All the commands in this project can be built using the following oneliner:
$ ls -1 cmd | while read p; do rm -f $p; go build -v -o $p ./cmd/$p/; done
$ ./parse -help
Usage of ./parse:
-input-file-path string
Input file. Supports the My Clippings.txt file from any Kindle
-output-file-path string
Output file. Output will be written in the YAML format.
-remove-clipping-limit
Remove clippings which indicate that the clipping text was not saved to the text file
-remove-duplicates
Remove duplicate clippings of type Highlight from the generated YAML file
-verbose
Enable verbose logging
This command is the primary command that I use to convert a text file containing clippings into a YAML file containing all types of clippings. Two flags are worth mentioning.
Kindle’s software does not track existing highlight entries, when an existing note is updated. The
text file seems to be append-only. So, if you write a note, and later, go back to the note and edit
it, there will be 2 entries in the Clippings text file. The -remove-duplicates
flag will remove
any highlights which are from the same source (book and author) and begin at the same position,
retaining only the most recently created highlight.
When you have highlighted more than 10% of a book which you bought on the Amazon ebook store, the Kindle will stop writing the content of clippings into the clippings text file. Instead, it will be replaced by the following message:
<You have reached the clipping limit for this item>
The -remove-clipping-limit
flag will remove such highlights from the parsed YAML file.
Note that although clippings will still be shown on the Kindle device itself, they will not be
exportable through the clippings text file beyond the 10% limit. See the
supplement-with-bookcision
command below for one option to export highlights which the Kindle
software refuses to export.
$ ./supplement-with-bookcision -help
Usage of ./supplement-with-bookcision:
-input-file-path string
Input file. Input file should be the YAML file that is output by the cmd/parse command in this project.
-output-file-path string
Output file. Output will be written in the YAML format.
-source-filter string
Regular expression for filtering the source of clippings
-supplement-file-path string
JSON file with all the clippings, exported using Bookcision
-verbose
Enable verbose logging
If you highlight more than 10% of a book’s content, Kindle’s software stops writing the content of
highlights to its text file. This text is still available to Kindle and is shown in the “notebooks”

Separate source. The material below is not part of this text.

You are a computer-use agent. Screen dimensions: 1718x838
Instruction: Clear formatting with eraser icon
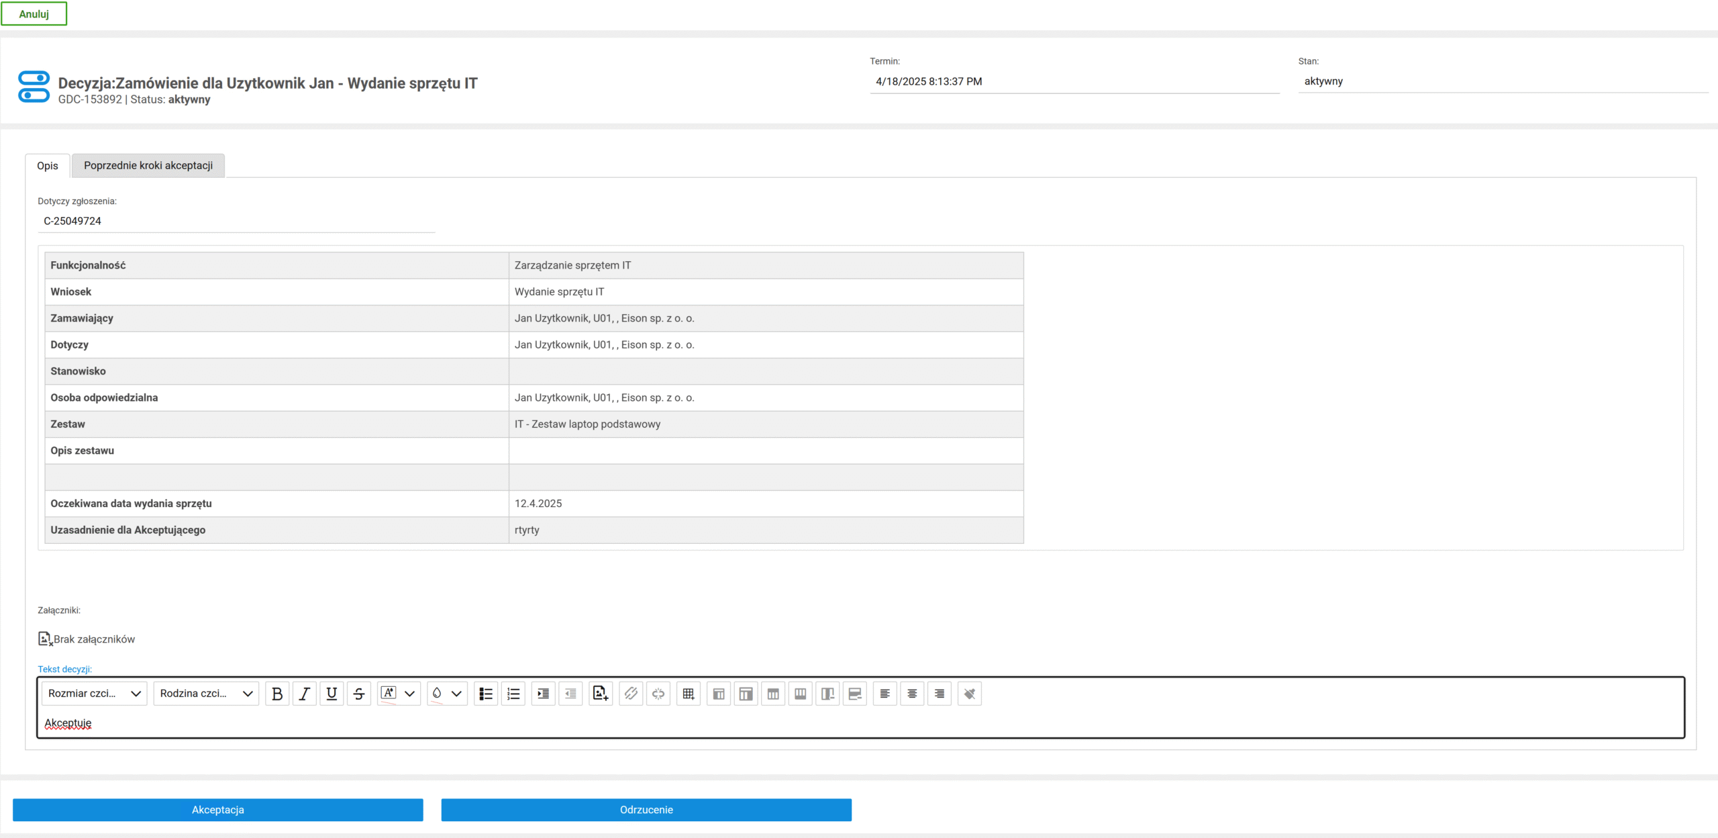970,694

view, however it can not be easily exported natively. To get around this limitation, I use the tool
Bookcision. Bookcision is an excellent script which runs on the online eReader provided by Amazon at
read.amazon.com
: Open your book on read.amazon.com
, open the highlights page overlay, and run
this JavaScript, and download a JSON file which has the content of all the highlights from that
book. Once this is done, there remains the task of merging the downloaded JSON with the existing
YAML file which we have parsed from the clippings text file on the Kindle. This is the task of the
./supplement-with-bookcision
command.
This command works with only one source at a time, so the appropriate -source-filter
flag is a
necessity. After merging highlights from the Bookcision file into the YAML input file, the output
YAML file will be in the same structure as before but will have all your highlights from a book.
$ ./deduper -help
Usage of ./deduper:
-input-file-path string
Input file. Input file should be the YAML file that is output by the cmd/parse command in this project.
-output-file-path string
Output file. Output will be written in the YAML format.
-verbose
Enable verbose logging
This command isolates the “deduplication” function that is implemented by the -remove-duplicates
flag of the parse
command. You can use this command, along with the excellent YAML syntactic diff
program dyff to see what highlights will be removed, and whether they are truly duplicates.
$ ./identify-duplicate-pairs -help
Usage of ./identify-duplicate-pairs:
-input-file-path string
Input file. Input file should be the YAML file that is output by the cmd/parse command in this project.
-source-filter string
Regular expression for filtering the source of clippings
-verbose
Enable verbose logging
This command generates a side-by-side view of the duplicates which were identified in a parsed clippings file. It takes a YAML file and shows any clippings which are from the same source and start at the same position. It identifies only pairs, and outputs a readable HTML file which can be viewed in any web browser. I wrote this command mainly to confirm that the logic I was using to identify duplicates was identifying true duplicates.
The output HTML file from this command looks like this:
This HTML file was generated using the following command:
$ ./identify-duplicate-pairs -input-file-path ./parsed-clippings-with-clipping-limits.yml -source-filter 'Anna' > output.html
It shows the duplicates from some of my notes on a book. In most of the quotes, I have added something to the quote after a few minutes or seconds.
This HTML files uses Bootstrap’s table related classes.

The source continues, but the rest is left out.